Essendo il referendum un momento di solenne democrazia, in cui la volontà popolare viene messa a confronto con quella politico-parlamentare, e ha il potere di contraddirla o cancellarla, limitare o impedire la raccolta delle firme per la consultazione sulla riforma della separazione delle carriere dei giudici, non si può.

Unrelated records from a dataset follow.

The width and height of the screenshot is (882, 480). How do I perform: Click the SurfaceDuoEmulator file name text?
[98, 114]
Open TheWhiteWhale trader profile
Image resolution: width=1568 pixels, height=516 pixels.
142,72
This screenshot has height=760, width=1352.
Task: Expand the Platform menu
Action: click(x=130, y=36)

Neppure se la consultazione è stata già chiesta dal governo, che si sentiva sicuro dell'appoggio di cui gode tra gli elettori, ma poi appunto, alla prova dei fatti, cercando di accorciare i tempi, ha dato via via la sensazione di sentirsi un po' meno sicuro, pur avendo i sondaggi a favore.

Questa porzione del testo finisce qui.